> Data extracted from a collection
-------------------------

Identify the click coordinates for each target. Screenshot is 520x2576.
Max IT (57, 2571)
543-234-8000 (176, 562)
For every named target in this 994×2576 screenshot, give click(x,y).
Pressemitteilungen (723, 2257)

-------------------------

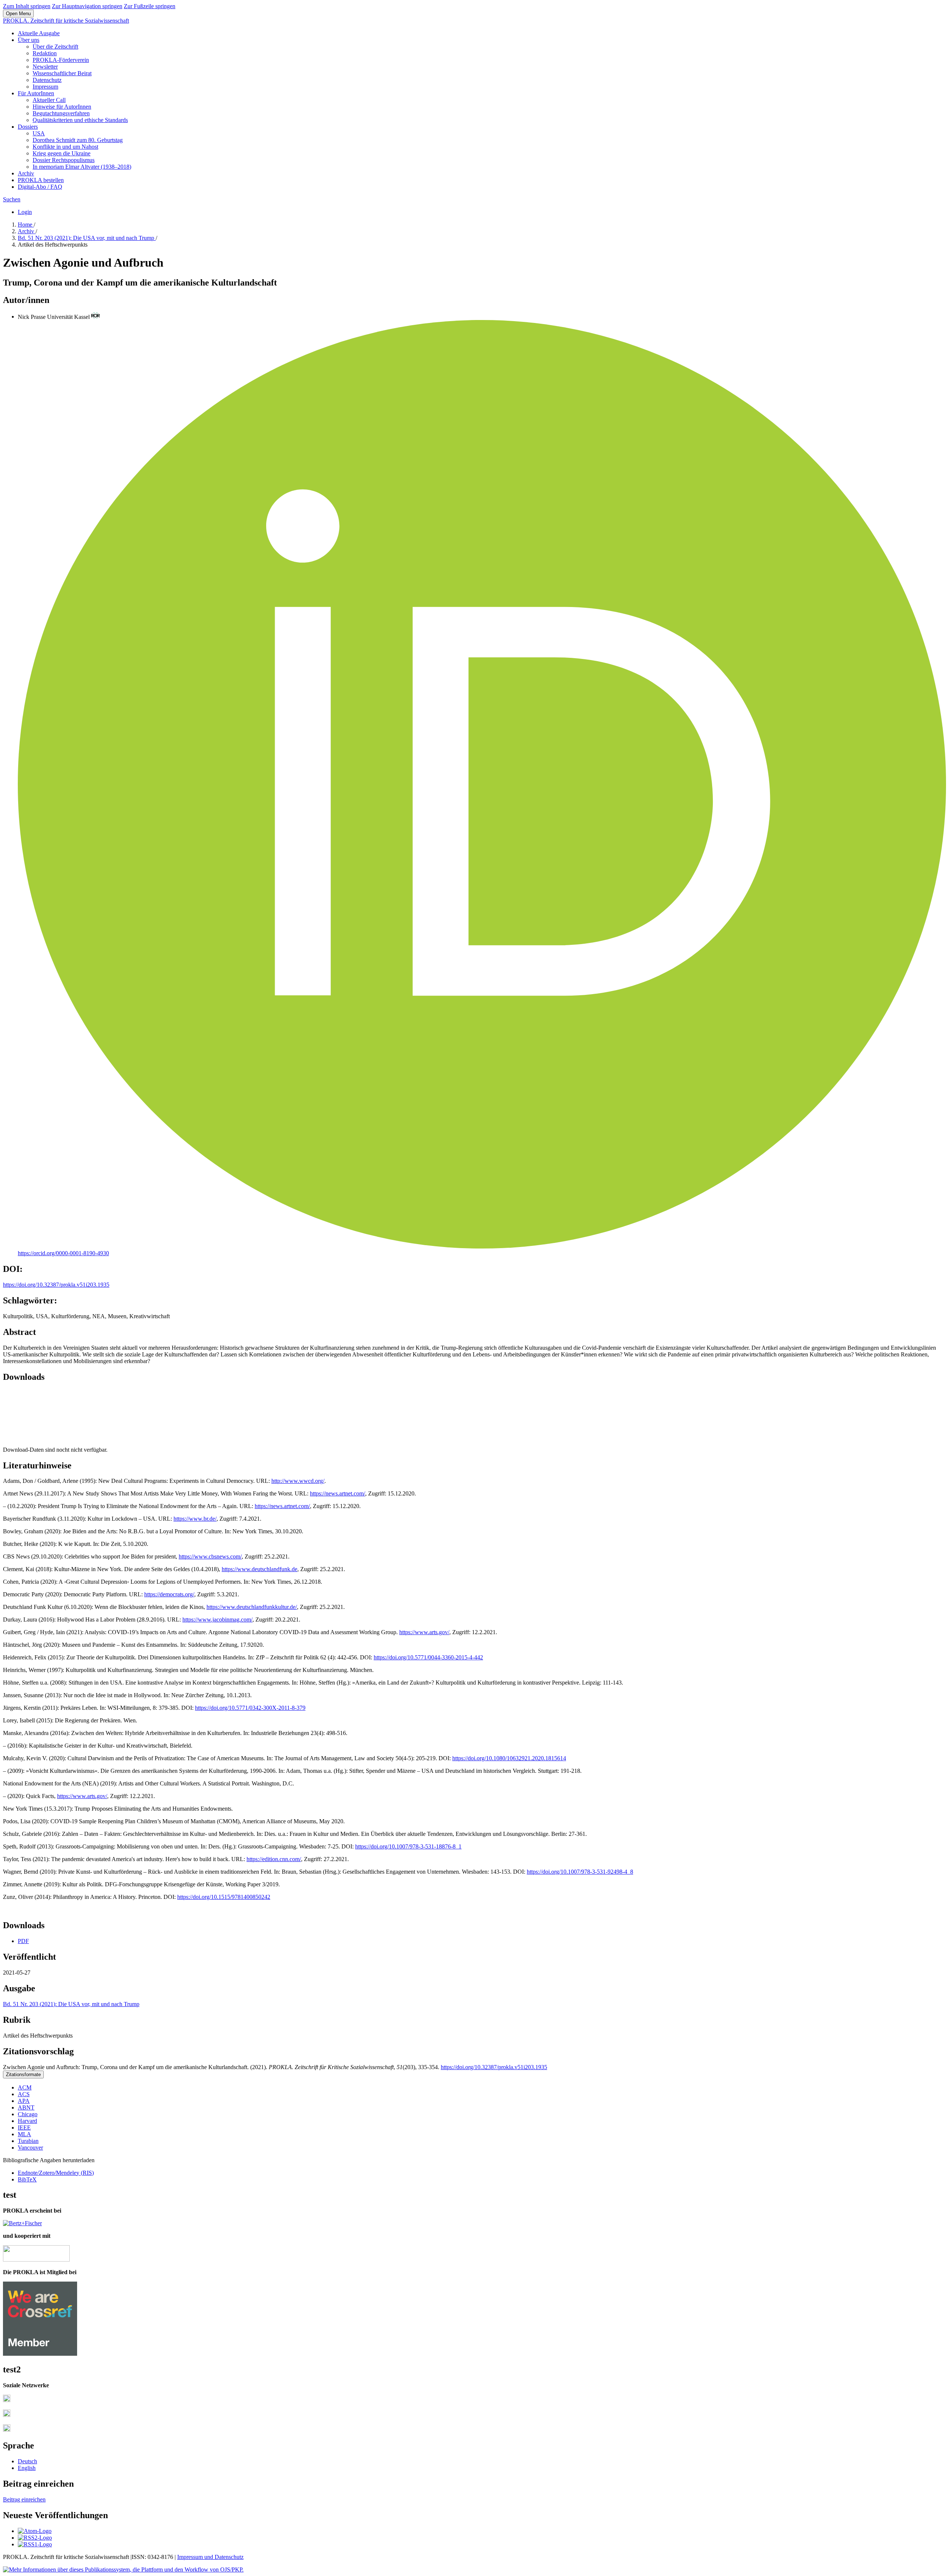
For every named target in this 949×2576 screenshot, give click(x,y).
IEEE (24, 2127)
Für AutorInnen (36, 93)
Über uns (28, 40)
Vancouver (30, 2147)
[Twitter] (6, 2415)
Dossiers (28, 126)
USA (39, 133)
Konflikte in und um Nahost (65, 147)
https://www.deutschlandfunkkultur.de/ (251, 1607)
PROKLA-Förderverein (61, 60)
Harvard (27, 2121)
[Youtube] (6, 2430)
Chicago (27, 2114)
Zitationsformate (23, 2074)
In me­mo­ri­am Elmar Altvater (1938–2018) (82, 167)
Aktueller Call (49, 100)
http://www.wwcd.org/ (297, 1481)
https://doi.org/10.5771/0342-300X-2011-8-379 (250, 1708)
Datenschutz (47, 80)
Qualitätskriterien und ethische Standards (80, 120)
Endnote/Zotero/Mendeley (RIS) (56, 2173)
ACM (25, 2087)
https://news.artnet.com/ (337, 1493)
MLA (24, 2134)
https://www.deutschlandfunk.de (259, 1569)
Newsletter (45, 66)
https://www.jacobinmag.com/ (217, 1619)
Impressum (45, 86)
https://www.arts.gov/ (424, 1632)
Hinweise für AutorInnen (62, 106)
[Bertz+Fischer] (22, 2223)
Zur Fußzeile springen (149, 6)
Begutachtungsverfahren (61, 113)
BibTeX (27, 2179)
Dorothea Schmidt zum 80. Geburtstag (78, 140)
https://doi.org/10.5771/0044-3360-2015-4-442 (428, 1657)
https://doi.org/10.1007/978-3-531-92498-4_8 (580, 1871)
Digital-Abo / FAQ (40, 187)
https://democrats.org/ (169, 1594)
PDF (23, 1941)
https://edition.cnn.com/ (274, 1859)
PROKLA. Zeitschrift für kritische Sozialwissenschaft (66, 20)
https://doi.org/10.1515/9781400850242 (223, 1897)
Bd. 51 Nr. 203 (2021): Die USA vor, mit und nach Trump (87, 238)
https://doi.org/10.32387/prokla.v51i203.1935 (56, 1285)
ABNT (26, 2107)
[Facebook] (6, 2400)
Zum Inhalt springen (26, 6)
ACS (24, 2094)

-------------------------

> The task
Word for word, restate the lines of the data above that fall between the line holding "Newsletter (45, 66)" and the line holding "ACS (24, 2094)", inclusive, and no other lines.

> Solution for this problem
Newsletter (45, 66)
https://www.jacobinmag.com/ (217, 1619)
Impressum (45, 86)
https://www.arts.gov/ (424, 1632)
Hinweise für AutorInnen (62, 106)
[Bertz+Fischer] (22, 2223)
Zur Fußzeile springen (149, 6)
Begutachtungsverfahren (61, 113)
BibTeX (27, 2179)
Dorothea Schmidt zum 80. Geburtstag (78, 140)
https://doi.org/10.5771/0044-3360-2015-4-442 (428, 1657)
https://doi.org/10.1007/978-3-531-92498-4_8 (580, 1871)
Digital-Abo / FAQ (40, 187)
https://democrats.org/ (169, 1594)
PDF (23, 1941)
https://edition.cnn.com/ (274, 1859)
PROKLA. Zeitschrift für kritische Sozialwissenschaft (66, 20)
https://doi.org/10.1515/9781400850242 (223, 1897)
Bd. 51 Nr. 203 (2021): Die USA vor, mit und nach Trump (87, 238)
https://doi.org/10.32387/prokla.v51i203.1935 (56, 1285)
ABNT (26, 2107)
[Facebook] (6, 2400)
Zum Inhalt springen (26, 6)
ACS (24, 2094)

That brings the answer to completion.